La vida tiene un sentido tan profundo que suele escapar al ajetreo del nuestro hacer cotidiano. Nos perdemos en  preocupaciones centradas, muchas veces en logros que, si bien tienen su importancia, carecen de trascendencia respecto a ese sentido: el trabajo, los negocios, el prestigio, el “status” social…

Paradójicamente, una clara y profunda reflexión sobre la realidad de la muerte, de nuestra propia muerte, es aquello que, como punto de partida, mejor ayuda a proporcionar una progresiva percepción del sentido verdadero de la vida.

No se trata, por supuesto, de oscurecer el diario vivir con sombras siniestras cargadas de pesadumbres y de pavores por un hecho que, concebido como fatalidad trágica e insuperable, parece  aniquilar y destruir todo. La muerte es un hecho natural que, indefectiblemente, se presenta en un instante preciso del tiempo de cada cual. No tiene, por tanto, nada de misterioso ni de tenebroso. Los únicos Misterios que se asocian a ella son los que corresponden a la trascendencia y han sido iluminados por la Fe cristiana.

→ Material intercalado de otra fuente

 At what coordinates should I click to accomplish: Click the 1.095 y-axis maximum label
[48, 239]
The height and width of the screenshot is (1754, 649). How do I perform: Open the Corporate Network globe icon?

Todos nosotros humanos, aún –y tal vez de manera especial- quienes lo niegan– tenemos el convencimiento de que no vamos a desaparecer con la muerte. A esa idea oponemos repugnancia y rechazo naturales. No es posible  –se dice cada cual en lo más profundo e íntimo de su ser-  que mis aspiraciones, ilusiones, proyectos, creencias, sentimientos, esto es lo que soy, pueda desaparecer y, en un instante, disolverse en la nada para dejar de ser. La radicalidad de ese rechazo, inscrito en las honduras de la naturaleza humana, constituye una suerte de argumento ontológico probatorio de que lo que soy, de alguna manera, seguirá siendo más allá del umbral de la muerte.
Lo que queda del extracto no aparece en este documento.